The focus on emissions has become so singular and exclusive that a lot of other problems have been either brushed aside as insignificant or willfully ignored. And yet, amid the European gas crunch that is threatening to spill over globally, the facts begin to leak in. Consider this recent article in Bloomberg — a news agency with a strong green bend — that says the current energy crisis in Europe has been in the making for years. The authors point to the rise of wind and solar in Europe, and the shutdown of coal and gas power plants. From an emission-centric perspective, the article is nothing short of blasphemy. From a common sense perspective, it was about time.
“Europe is short of gas and coal and if the wind doesn’t blow, the worst-case scenario could play out: widespread blackouts that force businesses and factories to shut,” the authors write. Indeed, in the autumn and winter solar is not at its best, so it’s wind that needs to pick up the slack. Unfortunately, weather, as already pointed out, is not a reliable partner in energy security.
The UK energy minister has promised there will not be blackouts but some people worry. Other people blame Gazprom and Putin but Gazprom has fulfilled all its contract obligations with regard to gas supplies to Europe. Could it send more gas given the dire need? It probably could. Must it? There is no stipulation anywhere that obliges the company it to supply as much gas as Europe needs and in the political circumstances it would be perfectly understandable if it doesn’t.
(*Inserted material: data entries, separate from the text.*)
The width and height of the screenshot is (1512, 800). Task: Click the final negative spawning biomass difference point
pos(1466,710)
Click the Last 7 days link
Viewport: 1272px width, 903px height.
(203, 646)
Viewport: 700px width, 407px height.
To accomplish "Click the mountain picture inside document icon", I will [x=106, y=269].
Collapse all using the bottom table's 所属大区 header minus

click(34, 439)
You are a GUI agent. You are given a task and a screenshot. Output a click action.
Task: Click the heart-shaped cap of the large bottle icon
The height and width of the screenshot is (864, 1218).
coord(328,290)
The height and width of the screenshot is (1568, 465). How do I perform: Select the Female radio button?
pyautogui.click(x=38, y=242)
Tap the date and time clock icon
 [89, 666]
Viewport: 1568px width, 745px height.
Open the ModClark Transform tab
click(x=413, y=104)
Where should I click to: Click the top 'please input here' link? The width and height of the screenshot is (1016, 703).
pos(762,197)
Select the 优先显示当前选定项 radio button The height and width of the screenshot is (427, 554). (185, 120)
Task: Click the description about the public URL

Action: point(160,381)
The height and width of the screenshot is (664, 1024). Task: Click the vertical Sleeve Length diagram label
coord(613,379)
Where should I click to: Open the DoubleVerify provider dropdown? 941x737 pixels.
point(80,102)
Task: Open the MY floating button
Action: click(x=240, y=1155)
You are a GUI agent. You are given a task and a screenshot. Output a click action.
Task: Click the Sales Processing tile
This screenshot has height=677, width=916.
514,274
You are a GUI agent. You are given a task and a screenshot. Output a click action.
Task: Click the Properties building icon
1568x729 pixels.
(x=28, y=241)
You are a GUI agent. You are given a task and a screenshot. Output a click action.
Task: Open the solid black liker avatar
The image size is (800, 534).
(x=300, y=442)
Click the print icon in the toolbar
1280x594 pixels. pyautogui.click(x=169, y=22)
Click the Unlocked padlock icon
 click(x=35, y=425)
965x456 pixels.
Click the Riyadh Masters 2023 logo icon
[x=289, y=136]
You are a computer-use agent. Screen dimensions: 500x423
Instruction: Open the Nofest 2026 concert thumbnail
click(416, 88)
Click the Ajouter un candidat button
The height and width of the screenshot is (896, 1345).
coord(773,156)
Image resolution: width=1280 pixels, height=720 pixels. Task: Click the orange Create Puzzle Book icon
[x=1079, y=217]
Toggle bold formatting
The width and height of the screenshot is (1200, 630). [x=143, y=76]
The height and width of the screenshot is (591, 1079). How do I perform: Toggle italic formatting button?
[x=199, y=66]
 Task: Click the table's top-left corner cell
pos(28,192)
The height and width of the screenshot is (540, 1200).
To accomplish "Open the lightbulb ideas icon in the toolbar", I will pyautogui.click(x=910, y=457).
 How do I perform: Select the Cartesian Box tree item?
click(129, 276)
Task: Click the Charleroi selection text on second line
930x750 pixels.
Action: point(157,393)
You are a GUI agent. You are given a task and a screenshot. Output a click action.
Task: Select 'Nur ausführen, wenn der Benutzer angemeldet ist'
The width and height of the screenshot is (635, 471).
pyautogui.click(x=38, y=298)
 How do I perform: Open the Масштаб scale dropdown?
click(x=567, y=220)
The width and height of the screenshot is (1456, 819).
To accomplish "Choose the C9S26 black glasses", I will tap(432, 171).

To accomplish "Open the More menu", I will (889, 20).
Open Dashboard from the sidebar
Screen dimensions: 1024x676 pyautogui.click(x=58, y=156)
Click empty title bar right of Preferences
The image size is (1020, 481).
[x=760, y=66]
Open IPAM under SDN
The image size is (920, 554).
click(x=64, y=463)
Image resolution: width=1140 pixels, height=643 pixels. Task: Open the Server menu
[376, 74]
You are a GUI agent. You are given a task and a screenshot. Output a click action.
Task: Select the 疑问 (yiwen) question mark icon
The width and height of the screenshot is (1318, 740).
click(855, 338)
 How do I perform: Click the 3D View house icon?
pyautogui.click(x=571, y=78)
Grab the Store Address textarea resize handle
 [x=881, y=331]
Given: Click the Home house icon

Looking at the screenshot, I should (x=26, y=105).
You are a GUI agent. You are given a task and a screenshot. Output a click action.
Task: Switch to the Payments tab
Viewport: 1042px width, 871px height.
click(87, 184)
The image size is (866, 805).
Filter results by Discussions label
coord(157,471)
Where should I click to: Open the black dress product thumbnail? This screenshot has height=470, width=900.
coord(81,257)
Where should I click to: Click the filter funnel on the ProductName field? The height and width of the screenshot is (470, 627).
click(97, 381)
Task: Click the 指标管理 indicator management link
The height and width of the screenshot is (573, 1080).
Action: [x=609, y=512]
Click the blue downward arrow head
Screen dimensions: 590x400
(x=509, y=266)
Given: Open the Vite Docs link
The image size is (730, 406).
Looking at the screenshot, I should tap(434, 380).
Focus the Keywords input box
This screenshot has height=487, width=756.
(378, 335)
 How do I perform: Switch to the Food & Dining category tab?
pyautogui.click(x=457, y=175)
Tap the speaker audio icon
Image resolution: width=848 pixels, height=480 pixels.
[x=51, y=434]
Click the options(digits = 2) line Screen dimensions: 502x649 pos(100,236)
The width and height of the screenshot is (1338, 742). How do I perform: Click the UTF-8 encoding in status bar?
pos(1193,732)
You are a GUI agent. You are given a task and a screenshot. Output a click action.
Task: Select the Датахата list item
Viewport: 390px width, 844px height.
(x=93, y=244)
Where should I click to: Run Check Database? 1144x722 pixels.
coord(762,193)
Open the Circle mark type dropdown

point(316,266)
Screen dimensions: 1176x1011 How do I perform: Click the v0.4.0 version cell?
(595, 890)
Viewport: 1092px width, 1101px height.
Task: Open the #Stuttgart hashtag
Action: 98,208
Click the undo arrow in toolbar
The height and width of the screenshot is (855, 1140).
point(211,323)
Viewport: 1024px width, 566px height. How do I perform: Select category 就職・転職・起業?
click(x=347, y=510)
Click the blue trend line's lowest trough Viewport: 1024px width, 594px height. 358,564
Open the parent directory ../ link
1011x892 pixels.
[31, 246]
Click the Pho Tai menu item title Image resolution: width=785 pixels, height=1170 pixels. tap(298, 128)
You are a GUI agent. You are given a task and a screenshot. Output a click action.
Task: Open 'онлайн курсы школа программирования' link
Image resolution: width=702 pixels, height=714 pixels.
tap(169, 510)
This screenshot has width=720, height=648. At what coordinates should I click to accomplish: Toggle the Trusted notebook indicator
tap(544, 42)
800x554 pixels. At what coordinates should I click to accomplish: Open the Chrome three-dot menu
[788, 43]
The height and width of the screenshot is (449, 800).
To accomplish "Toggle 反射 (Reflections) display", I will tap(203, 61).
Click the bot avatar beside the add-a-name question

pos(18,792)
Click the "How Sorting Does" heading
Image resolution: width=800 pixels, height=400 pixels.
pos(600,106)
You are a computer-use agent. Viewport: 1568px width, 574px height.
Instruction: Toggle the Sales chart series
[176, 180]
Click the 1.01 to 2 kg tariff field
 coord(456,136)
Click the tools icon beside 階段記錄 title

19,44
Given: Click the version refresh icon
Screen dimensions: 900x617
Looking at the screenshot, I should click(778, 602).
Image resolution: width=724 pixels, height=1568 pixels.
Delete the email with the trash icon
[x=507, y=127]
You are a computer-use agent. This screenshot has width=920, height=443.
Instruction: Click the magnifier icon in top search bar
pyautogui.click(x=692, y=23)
But the blame game once again shows just how dependent Europe is on energy imports.
There has been a lot of talk about reducing this dependence, including by building a solid amount of wind and solar capacity. This has clearly failed to solve the dependence problem. So have attempts to replace at least some Russian supply with Central Asian gas. Those plans must have fallen through when emissions took the upper hand over energy security. So it seems that at the moment Europe is reaping the fruit of its war on emissions and, sadly, seeing the proof that this war will not be as victimless as Brussels officials like to make it sound.
In a sense, the current crisis is a blessing in disguise. The disguise may be and it is — scary but it is still a blessing. The currency energy crunch and the real threat of blackouts may prompt some politicians to stop galloping to a solar-wind-hydrogen future that sounds so good in climate models and energy consultancy forecasts. It might not be a bad idea to take a break for a reality check. Otherwise it won’t be long before we see yet another proof that the “whatever it takes” approach is usually not the wisest one.
“if in agriculture we are purposefully moving towards lower dependency on the weather, why are we at the same time equally purposefully moving towards much greater, even complete, dependence on the weather in energy?”
What a powerful point.
Thanks for ringing the alarm. I hope people are listening.
Kwasi Kwarteng has assured us that we have enough energy capacity to stop the lights going out this winter. He is not going to admit anything else. In a sense he is correct as long as everything stays working and the wind doesn't drop. In reality there is a strong possibility that some 'unforeseen' outage will occur. Recently there has been the damaged Norwegian gas pipeline, simultaneous drop-out of 2 windfarms, and a fire at the interconnector station in Kent. A prudent person would have their fingers crossed or, like me, check that their generator is OK.